• **DOCUMENT EXTRACT**:
Two ancient Egyptian mummies have made an intrepid visit to Manchester for a state-of-the-art radiographic investigation, conducted by researchers at The University of Manchester.

The two human mummies, one of which has been identified as Pypy-Iw – a priest from the 23rd Dynasty of Ancient Egypt (837 – 728 BC) – travelled to Royal Manchester Children’s Hospital to be photographed, CT-scanned and digitally X-rayed to provide a comprehensive insight into the mummified remains. Their journey was documented by BBC News, and was broadcast on Monday 16.

The mummies are currently part of the Derby Museum and Art Gallery and have only left once in the last 140 years, when they visited Lincoln University in the early 1990s for cleaning, stabilisation and X-raying. It is hoped that modern imaging techniques, including CT-scanning, will reveal more about the mummies’ provenance and condition to help with future conservation efforts.

Dr Lidija McKnight, Research Associate at The University of Manchester, oversaw the imaging procedure at the Royal Manchester Children’s Hospital. “Although these two mummies were X-rayed many years ago, the clarity and resolution of the images is relatively poor, enabling little more than a basic assessment to be made.” she said.

“Imaging technology is so advanced nowadays, that even mummies studied as recently as 5-10 years ago, can benefit from repeated study. This new investigation will provide much clearer evidence on the lives and death of the two individuals.”

The mummies were imaged in the evenings when the hospital clinics finished, to minimise inconvenience to patients. They were then repackaged into their specially produced crates and couriered back to the museum.

A re-examination of the hieroglyphic texts on the coffin and mummy wrappings was undertaken by Dr Campbell Price, Curator of Egypt and Sudan at Manchester Museum, to assess whether any personal details of the individuals were recorded. The team included Dr Iwona Kozieradzka-Ogunmakin, an osteologist who specialises in the study of bones and mummified human remains from Egypt and Sudan.

• **DATASET EXTRACT**:
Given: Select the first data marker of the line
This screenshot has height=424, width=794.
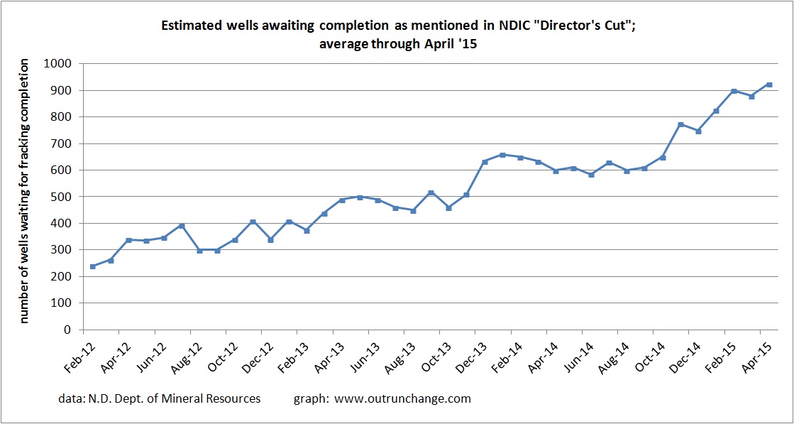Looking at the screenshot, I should pyautogui.click(x=93, y=266).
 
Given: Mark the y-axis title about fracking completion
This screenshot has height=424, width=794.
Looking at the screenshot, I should pyautogui.click(x=24, y=192).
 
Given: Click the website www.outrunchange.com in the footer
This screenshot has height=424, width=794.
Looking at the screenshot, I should pyautogui.click(x=403, y=399).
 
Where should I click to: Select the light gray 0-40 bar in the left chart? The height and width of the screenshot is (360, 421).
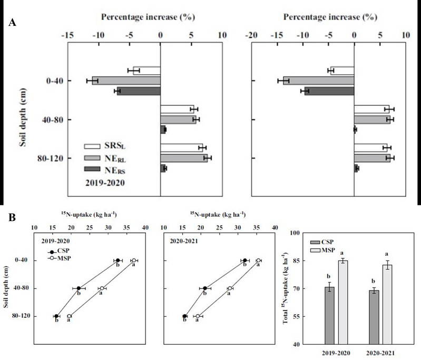pos(126,81)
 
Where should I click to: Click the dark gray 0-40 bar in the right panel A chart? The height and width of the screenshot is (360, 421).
pos(329,91)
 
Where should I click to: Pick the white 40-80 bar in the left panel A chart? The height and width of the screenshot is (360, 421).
pos(177,109)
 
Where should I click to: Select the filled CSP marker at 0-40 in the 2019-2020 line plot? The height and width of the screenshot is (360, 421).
pos(118,261)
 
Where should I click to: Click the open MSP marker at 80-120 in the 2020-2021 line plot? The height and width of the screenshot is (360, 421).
pos(198,316)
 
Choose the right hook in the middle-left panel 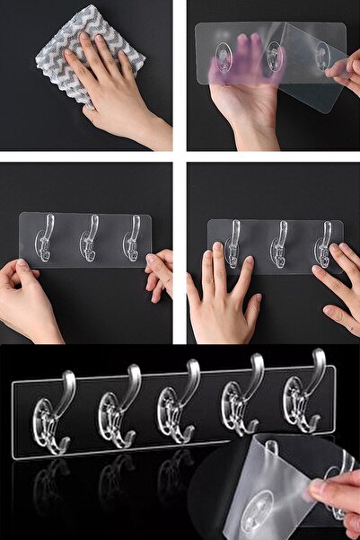[x=133, y=241]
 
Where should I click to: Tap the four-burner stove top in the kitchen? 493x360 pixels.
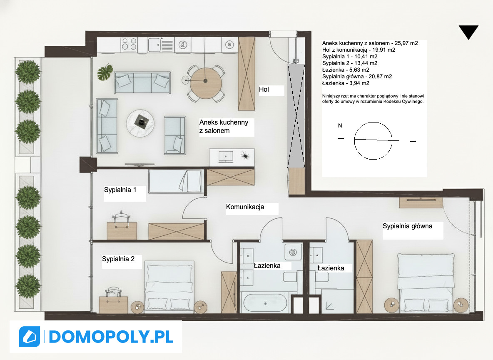pos(129,45)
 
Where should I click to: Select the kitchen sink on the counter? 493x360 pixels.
pos(154,45)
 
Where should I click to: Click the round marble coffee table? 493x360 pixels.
pos(140,123)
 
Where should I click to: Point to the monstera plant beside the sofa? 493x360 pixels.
pos(105,72)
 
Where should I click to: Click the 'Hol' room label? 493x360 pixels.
pos(264,89)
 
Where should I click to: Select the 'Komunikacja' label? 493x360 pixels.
pos(245,207)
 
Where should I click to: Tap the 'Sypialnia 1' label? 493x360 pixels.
pos(120,190)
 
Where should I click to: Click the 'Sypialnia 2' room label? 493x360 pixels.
pos(118,259)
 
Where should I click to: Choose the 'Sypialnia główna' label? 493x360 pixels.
pos(408,226)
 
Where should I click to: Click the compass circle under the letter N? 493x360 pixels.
pos(373,141)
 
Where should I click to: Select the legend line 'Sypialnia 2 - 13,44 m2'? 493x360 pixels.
pos(350,63)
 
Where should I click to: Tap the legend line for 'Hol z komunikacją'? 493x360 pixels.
pos(359,50)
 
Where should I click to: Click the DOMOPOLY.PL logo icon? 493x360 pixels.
pos(30,336)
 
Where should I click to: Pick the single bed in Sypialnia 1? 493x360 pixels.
pos(175,181)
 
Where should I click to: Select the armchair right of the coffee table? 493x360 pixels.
pos(175,135)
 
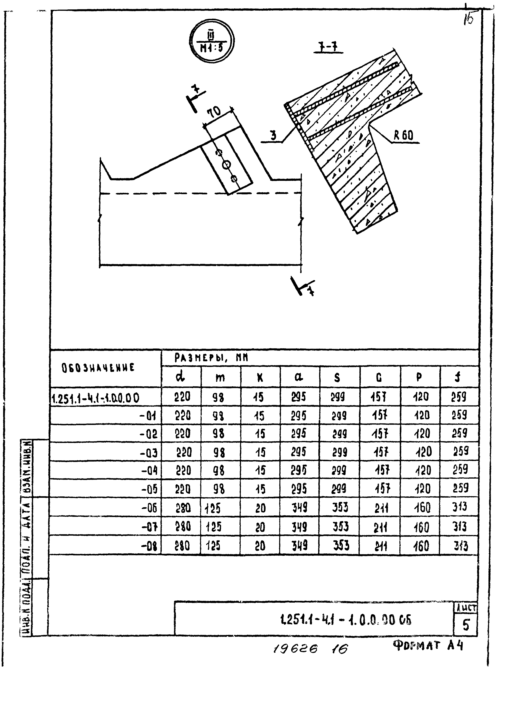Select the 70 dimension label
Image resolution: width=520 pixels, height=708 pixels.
pyautogui.click(x=215, y=112)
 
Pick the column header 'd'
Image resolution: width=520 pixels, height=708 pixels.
pyautogui.click(x=181, y=377)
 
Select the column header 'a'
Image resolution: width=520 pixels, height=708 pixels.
pyautogui.click(x=299, y=377)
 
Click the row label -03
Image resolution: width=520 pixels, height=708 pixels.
pyautogui.click(x=149, y=453)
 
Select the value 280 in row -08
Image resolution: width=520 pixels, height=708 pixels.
pyautogui.click(x=182, y=545)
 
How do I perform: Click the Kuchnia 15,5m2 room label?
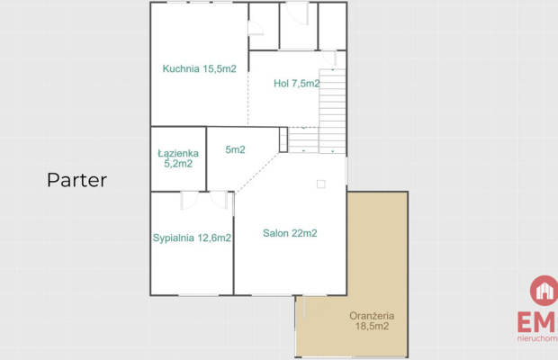(x=199, y=68)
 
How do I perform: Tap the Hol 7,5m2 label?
(x=296, y=84)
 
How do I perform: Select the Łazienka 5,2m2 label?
(x=178, y=158)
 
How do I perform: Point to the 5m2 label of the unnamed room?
(x=235, y=149)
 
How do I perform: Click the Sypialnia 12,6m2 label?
(x=192, y=238)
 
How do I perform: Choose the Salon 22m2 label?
(x=290, y=233)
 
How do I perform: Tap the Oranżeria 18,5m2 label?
(x=372, y=321)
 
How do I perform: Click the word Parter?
(x=76, y=180)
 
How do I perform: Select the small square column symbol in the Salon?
(x=321, y=184)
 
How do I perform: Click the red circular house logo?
(x=544, y=291)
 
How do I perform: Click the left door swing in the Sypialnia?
(x=189, y=201)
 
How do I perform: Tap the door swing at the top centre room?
(x=298, y=14)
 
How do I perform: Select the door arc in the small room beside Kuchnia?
(x=256, y=29)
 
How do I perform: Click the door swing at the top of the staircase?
(x=329, y=58)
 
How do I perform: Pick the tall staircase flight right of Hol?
(x=332, y=111)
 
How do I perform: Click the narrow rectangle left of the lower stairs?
(x=284, y=140)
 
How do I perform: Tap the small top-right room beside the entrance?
(x=332, y=25)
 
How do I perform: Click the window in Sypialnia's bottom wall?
(x=198, y=295)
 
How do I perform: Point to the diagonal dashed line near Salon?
(x=256, y=173)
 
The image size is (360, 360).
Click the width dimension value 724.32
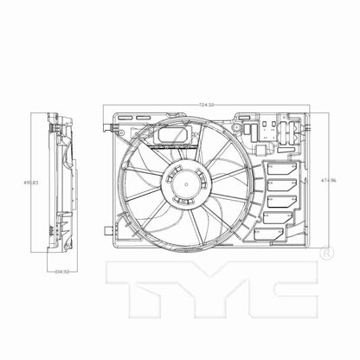pyautogui.click(x=206, y=105)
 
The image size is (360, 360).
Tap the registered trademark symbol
pyautogui.click(x=325, y=254)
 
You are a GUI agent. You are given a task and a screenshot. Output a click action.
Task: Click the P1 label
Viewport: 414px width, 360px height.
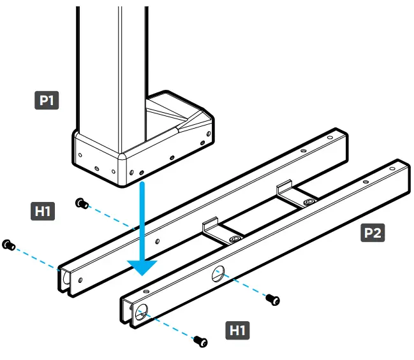pos(47,100)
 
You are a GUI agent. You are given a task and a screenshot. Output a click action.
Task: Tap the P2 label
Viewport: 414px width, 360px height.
pos(372,233)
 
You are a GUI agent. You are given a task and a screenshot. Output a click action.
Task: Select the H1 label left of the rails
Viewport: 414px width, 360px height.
pos(43,211)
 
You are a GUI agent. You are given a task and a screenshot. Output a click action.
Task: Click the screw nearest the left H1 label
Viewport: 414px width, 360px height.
pos(82,203)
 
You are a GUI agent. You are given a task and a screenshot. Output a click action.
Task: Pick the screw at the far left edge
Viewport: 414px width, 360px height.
pos(8,245)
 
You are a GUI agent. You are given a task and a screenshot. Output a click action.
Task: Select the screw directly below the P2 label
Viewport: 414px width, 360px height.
pos(273,298)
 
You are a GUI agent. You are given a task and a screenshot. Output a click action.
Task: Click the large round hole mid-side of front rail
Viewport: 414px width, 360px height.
pos(218,274)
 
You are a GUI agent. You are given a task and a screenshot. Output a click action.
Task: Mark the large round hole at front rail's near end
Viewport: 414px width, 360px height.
pos(140,311)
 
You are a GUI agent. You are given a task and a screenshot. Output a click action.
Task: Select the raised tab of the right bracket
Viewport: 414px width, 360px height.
pos(284,189)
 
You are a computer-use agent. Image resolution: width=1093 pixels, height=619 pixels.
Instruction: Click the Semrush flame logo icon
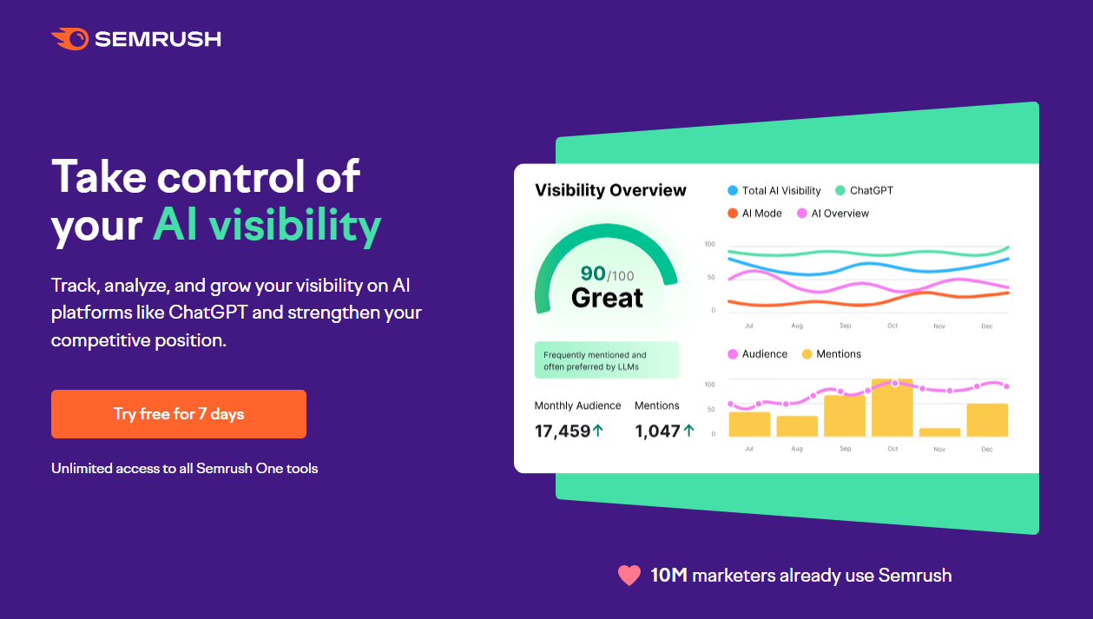pos(70,39)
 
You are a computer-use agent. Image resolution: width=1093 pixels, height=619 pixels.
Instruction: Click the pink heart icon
pos(629,576)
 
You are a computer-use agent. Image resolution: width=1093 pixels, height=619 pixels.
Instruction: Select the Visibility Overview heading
pos(610,190)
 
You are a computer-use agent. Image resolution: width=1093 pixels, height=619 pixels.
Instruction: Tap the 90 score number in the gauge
pos(593,273)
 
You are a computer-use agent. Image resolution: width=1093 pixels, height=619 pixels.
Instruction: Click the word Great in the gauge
pos(607,299)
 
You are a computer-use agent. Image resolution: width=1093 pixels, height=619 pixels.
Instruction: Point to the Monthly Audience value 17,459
pos(563,431)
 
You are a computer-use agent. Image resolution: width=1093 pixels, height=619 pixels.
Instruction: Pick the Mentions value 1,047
pos(657,431)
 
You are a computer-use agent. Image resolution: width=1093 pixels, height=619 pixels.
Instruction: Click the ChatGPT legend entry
pos(864,190)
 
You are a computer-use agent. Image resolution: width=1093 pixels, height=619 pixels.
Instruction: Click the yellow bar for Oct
pos(892,408)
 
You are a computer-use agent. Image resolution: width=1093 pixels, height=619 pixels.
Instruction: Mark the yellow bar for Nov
pos(939,431)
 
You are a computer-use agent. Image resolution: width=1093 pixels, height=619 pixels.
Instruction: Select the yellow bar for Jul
pos(749,424)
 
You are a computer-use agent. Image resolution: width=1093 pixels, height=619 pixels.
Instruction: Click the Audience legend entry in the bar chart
pos(757,354)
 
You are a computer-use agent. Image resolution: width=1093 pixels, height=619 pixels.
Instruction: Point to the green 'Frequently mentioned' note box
pos(607,360)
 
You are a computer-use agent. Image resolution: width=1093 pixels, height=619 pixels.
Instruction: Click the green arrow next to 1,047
pos(689,430)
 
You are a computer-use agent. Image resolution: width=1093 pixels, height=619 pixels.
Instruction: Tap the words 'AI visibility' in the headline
pos(267,225)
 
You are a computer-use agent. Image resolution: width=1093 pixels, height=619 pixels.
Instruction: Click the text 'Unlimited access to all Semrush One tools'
pos(184,469)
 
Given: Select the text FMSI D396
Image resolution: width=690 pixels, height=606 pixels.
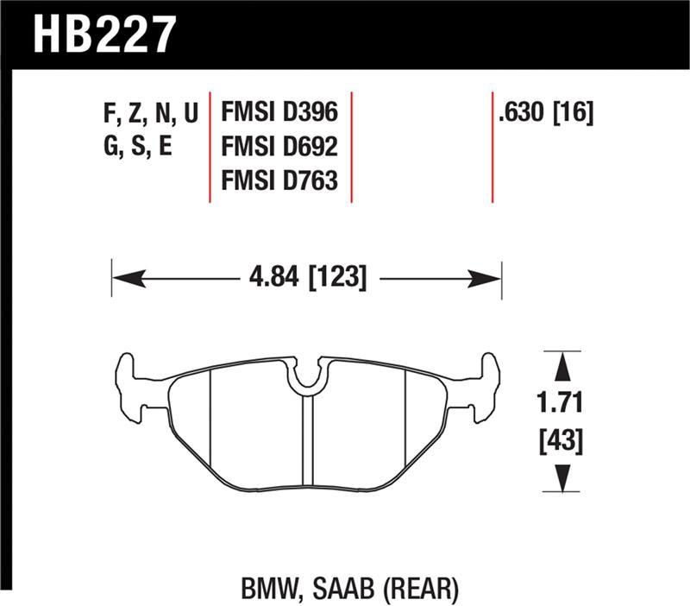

• **EXERCISE OBJECTIVE**: Pick up the article about the two Egyptian mummies scanned in Manchester and continue it from its last sentence.

• **RESPONSE BELOW**:
From the scans, the team discovered one of the mummies, a male, was Pypy-lw (pronounced Pee-Pee-EE-you), a priest at the Temple of Karnak in the 8th century BC. His position, along with his location at Karnak, a centre of the Ancient Egyptian economy, suggests Pypy-lw was very wealthy, representing the top of Egyptian society.

The other mummy was in worse condition, with the head, feet and much of the pelvis missing. However, based on the small amount of pelvic bone left, Dr McKnight believes that this mummy was female.

As part of an elaborate set of funerary rites, the ancient Egyptians believed that mummifying their dead would ensure entry to an afterlife. The process took around 70 days and would have been overseen by a priest.

The body would have been washed and purified, the organs removed, then stuffed and dried before being wrapped in long strips of linen for burial. Mummification was practiced throughout most of early Egyptian history from around 2600BC for well over 2000 years into the Roman Period (ca.30 BC–364 AD).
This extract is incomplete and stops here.